Newcastle United 2, Liverpool 0: Wijnaldum stokes Magpies to leave Klopp bereft of compliments
Liverpool boss Jurgen Klopp refused to pull any punches after his side wilted to defeat at Premier League strugglers Newcastle at St James’ Park yesterday, describing their performance as “s***”.
The Reds were a shadow of the enterprising unit which dispatched Chelsea, Manchester City and Southampton on the road in recent weeks as a Georginio Wijnaldum-inspired Newcastle ended Klopp’s run of seven wins in eight matches.

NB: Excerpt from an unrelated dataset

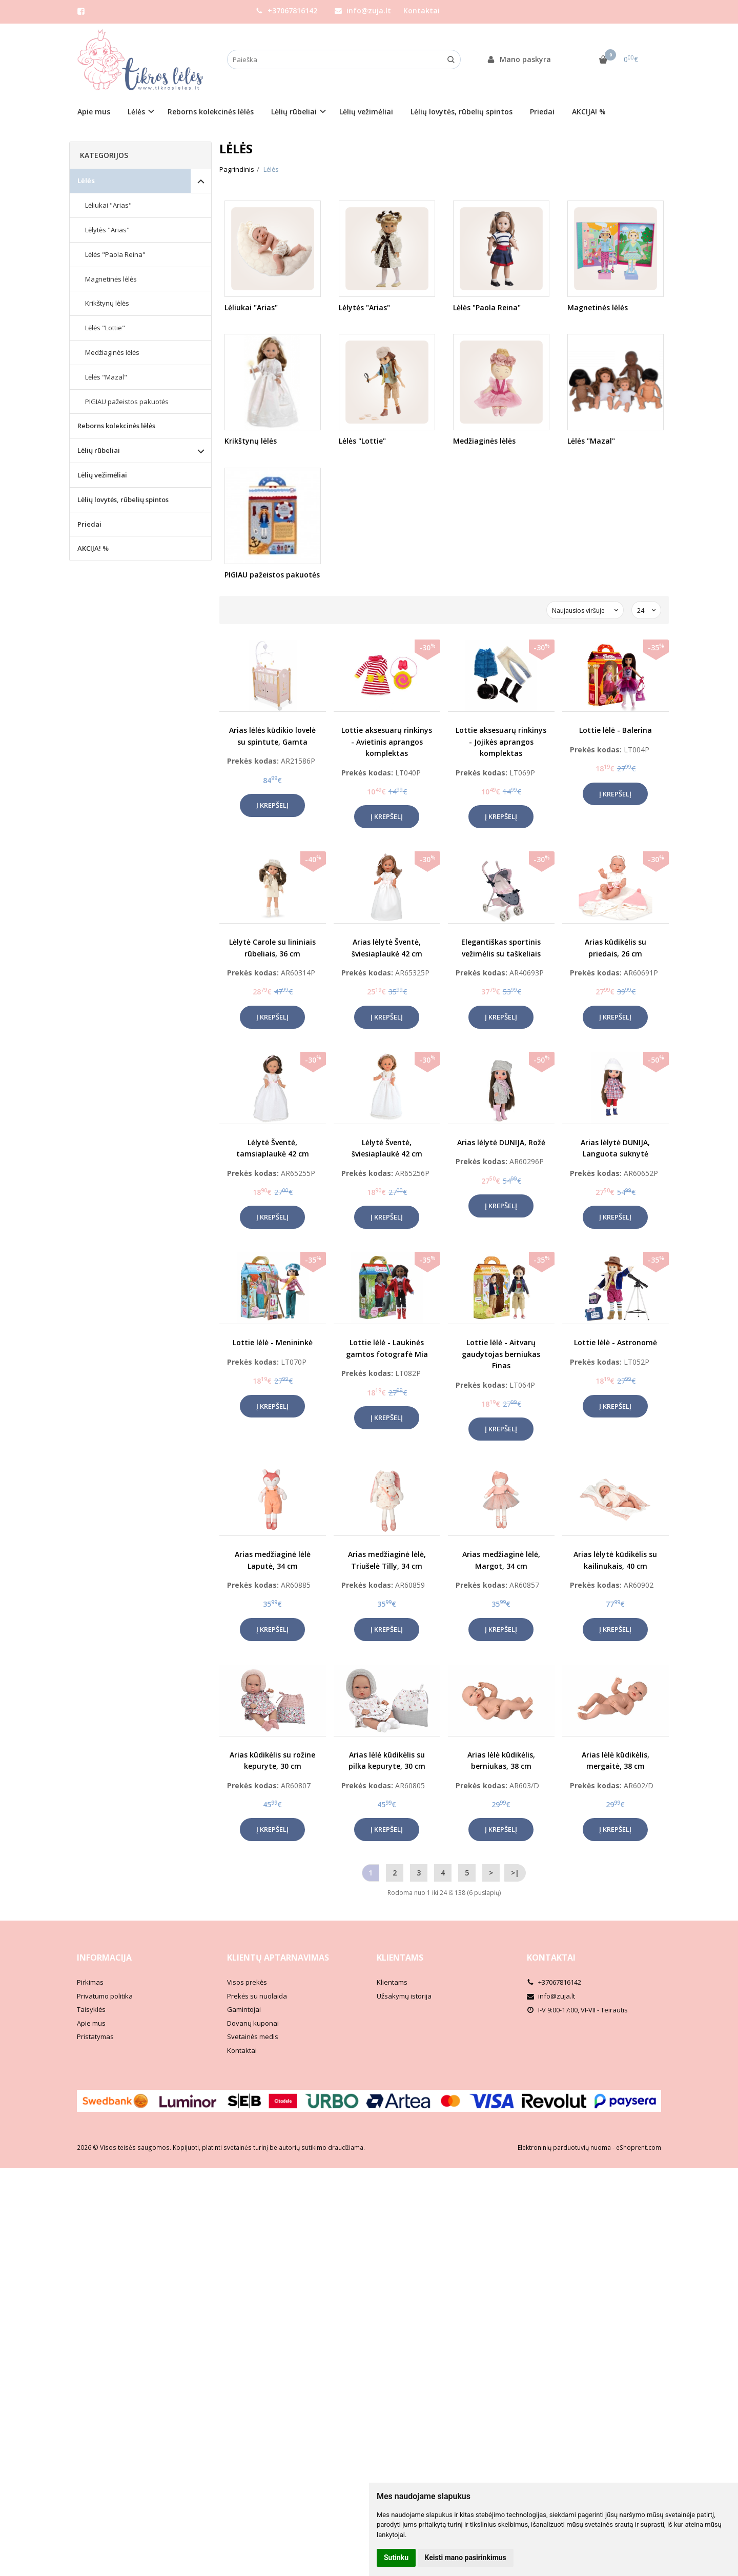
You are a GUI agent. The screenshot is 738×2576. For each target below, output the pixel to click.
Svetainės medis (252, 2036)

Centre-half Martin Skrtel diverted Wijnaldum’s second-half shot beyond helpless Liverpool goalkeeper Simon Mignolet, while the Dutchman, who cost £14.5m from PSV Eindhoven in the summer, deftly secured victory in injury time.
Defeat left Liverpool seventh in the Premier League table, six points adrift of Manchester United and a Champions League place, although victory eased the pressure on Steve McClaren and moved Newcastle above north-east rivals Sunderland into 18th.
“This was obviously not a really good football game, and that was 50 per cent because of Newcastle and 50 per cent because of Liverpool,” said Klopp, who saw an Alberto Moreno strike controversially ruled out for offside. “It was an open game with no rhythm from our side. We were not creative enough, so we had no chances.
“We got this goal, it was something like a Christmas present or whatever. We made our goal, but because we weren’t good enough, the linesman thought, ‘don’t make world-class goals if you play this s***’.
“The second goal I’m not interested in, it was a counter attack and that’s normal. So we have to take this game and think about why it happened. That’s not the biggest issue in the world.”
Newcastle recovered their poise after routine thrashings against Leicester and Crystal Palace in which they shipped eight goals, while McClaren hopes the penny has dropped for his players in terms of what is needed to win Premier League matches.
“We said before the game, the one thing we had to do was out-work Liverpool and if you work hard and you out-work a team like Liverpool, you have got a chance of winning,” said former England boss McClaren.“Hard work, then you get the luck. I think we deserved it. We grew into the game and we showed what we are capable of doing. We hope that’s the lightbulb moment that turns it around and we do that week in, week out.”
Newcastle surged into a 69th-minute lead when Wijnaldum’s drive was deflected past Mignolet by the knee of Skrtel before full-back Moreno’s thunderous volley beyond Magpies stopper Rob Elliot was disallowed for offside.
Liverpool, who dropped Divock Origi and Daniel Sturridge – scorers of five goals between them against Southampton in midweek – to the bench, barely threatened as Wijnaldum latched onto Moussa Sissoko’s pass late on to dink a first-time effort over the advancing Mignolet.